Часть 1
3 марта 2014 г., 19:14
Два часа ты сидишь в моем кресле почти неподвижно, и все эти два часа молчишь.
Я растерянно топчусь неподалеку, время от времени присаживаясь на диван. С дивана я поднимаюсь и скрываюсь в кухне (именно так — скрываюсь), где бессмысленно переставляю с места на место предметы когда-то нашего общего, а теперь только моего, личного (отвратительно холодное, бездушное слово) обихода.
И снова возвращаюсь в гостиную.
И снова сажусь на диван.
И так на протяжении двух часов.
Несколько раз я успел предложить тебе чаю. И кофе. Но ты не ответил ни разу. Ни да ни нет.
Ты продолжаешь смотреть в жерло камина, будто его прокопченное чрево таит в себе великую бесконечность, и ты потерялся в ней, и блуждаешь в поисках ответа на вопрос, истерзавший тебя.
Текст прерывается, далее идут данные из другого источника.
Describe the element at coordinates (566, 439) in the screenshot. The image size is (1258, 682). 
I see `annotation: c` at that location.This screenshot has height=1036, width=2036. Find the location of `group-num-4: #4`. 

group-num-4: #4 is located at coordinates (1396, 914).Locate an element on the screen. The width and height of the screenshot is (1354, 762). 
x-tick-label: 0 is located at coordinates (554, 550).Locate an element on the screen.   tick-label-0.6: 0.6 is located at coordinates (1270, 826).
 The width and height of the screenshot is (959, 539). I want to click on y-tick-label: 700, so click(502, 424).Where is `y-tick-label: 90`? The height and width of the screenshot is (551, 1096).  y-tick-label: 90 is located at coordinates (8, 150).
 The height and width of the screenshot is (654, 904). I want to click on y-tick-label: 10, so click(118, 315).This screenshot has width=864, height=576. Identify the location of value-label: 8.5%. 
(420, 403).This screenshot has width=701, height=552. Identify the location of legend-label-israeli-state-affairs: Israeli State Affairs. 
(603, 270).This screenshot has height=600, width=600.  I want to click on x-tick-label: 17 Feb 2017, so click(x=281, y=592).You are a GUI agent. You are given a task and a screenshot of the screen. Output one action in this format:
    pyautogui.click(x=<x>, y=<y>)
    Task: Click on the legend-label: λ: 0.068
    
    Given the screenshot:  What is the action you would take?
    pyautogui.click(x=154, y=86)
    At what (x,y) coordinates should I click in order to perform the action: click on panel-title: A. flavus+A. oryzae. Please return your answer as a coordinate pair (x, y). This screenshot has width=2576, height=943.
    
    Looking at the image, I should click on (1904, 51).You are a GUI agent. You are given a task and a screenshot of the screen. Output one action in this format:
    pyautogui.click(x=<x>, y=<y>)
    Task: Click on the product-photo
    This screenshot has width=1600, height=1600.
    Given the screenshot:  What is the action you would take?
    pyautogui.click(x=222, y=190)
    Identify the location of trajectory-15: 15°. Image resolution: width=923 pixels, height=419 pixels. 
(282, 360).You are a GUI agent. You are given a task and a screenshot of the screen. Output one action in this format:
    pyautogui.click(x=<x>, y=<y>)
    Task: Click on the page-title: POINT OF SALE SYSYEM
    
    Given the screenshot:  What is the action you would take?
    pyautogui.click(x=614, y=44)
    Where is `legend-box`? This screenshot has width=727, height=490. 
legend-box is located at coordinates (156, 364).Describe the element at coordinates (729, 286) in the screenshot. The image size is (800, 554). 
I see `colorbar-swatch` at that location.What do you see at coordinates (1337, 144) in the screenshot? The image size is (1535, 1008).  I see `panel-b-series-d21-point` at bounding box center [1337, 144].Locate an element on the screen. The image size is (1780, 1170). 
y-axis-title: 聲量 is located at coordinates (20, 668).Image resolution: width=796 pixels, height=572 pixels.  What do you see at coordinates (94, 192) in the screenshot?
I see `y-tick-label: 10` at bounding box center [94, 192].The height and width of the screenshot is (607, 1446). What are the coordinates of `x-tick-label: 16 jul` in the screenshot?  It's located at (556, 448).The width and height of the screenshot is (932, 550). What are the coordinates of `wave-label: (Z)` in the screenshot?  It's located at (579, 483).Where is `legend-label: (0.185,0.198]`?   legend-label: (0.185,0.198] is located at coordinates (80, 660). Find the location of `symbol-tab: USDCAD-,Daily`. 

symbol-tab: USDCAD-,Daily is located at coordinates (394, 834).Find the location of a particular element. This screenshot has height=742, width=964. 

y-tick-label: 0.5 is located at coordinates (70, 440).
То, что ты истерзан, не требует доказательств.
Мне неуютно.
Твое молчание меня тяготит.
Два часа странного ухода в себя… Джон, у тебя появились свои чертоги? Если это так, то не думаю, что они пришлись бы мне по душе.
Мне очень хочется сесть напротив и заглянуть в твое лицо — усталое, постаревшее и почему-то чужое. Но я не решаюсь. Я не в силах прорваться в рожденный тобою вакуум, как непроницаемая стена он окружил мое кресло и тебя, утонувшего в его усыпляющей мягкости.
Я очень хочу, чтобы ты уснул.
Я накрыл бы пледом твои колени и наконец вздохнул с облегчением. Потому что видеть тебя таким я уже не могу.
Огонь в камине вот-вот погаснет, но «подкормить» его я не решаюсь тоже. Я не в силах проникнуть в отвоеванное тобою пространство.
Ты делаешь это сам — подбрасываешь поленья автоматически и очень быстро. Но я успеваю проследить и запомнить каждый твой жест.
Простое, привычное глазу действие кажется мне полным скрытого смысла.
Джон положил в камин поленья…
Джон положил…
Чертовщина какая-то!
Я слежу за тобой настороженно, словно все твои жесты исполнены таинства, и в любую минуту ты растворишься в воздухе, оставив меня в полнейшем недоумении: что это было?
Ты продолжаешь молчать, и когда я негромко произношу твое имя, зову тебя, пытаясь вывести из пугающего оцепенения, даже не поворачиваешь в мою сторону голову, еще крепче обхватывая пальцами подлокотники кресла, будто опасаешься, что я выдерну тебя из него насильно.
Ну что ты, Джон… Разве же я смогу?
Молчание разрастается до гигантских размеров, оно огромно, могущественно, непобедимо.
И я покоряюсь.
Я больше не пытаюсь тебя окликнуть.
Не предлагаю чай.
Или кофе.
Сижу на диване и жду.
От громкого треска уголька в камине мы оба синхронно вздрагиваем и поднимаемся: я — с дивана, ты — с кресла.
Ты уходишь, подложив в огонь еще одно небольшое поленце, и все во мне вдруг замирает.
Ноги становятся ватными и отказываются держать.
Я падаю в кресло, и тепло, которое ты так щедро ему отдал, обнимает меня жадно и страстно. Так страстно и так жадно, что я не в силах сдержаться — дрожащий, полный мучительного ожидания стон вырывается из моей груди — из такой глубины, из такой бездны, что я сам не отважусь туда заглянуть.
Потому что там есть ответы. И я их давно уже знаю.
Но как же я их боюсь.
В моей опустевшей гостиной царит лютая, голодная стужа.
Как и в моей опустевшей жизни.
Контраст с объятым пламенем креслом, которое ты для меня согрел, убийственен.
Приходи, Джон.
Пожалуйста, приходи.
Садись в мое кресло.
Молчи.
Я готов полюбить даже твое молчание.
И готов навсегда отдать тебе свое кресло.
И, может быть, в один из самых невыносимых дней, когда ветер за окнами будет особенно яростным, когда небо нависнет над Лондоном всей своей тяжелой громадой, когда твоя истерзанность станет смертельно опасной, я не выпущу тебя из него.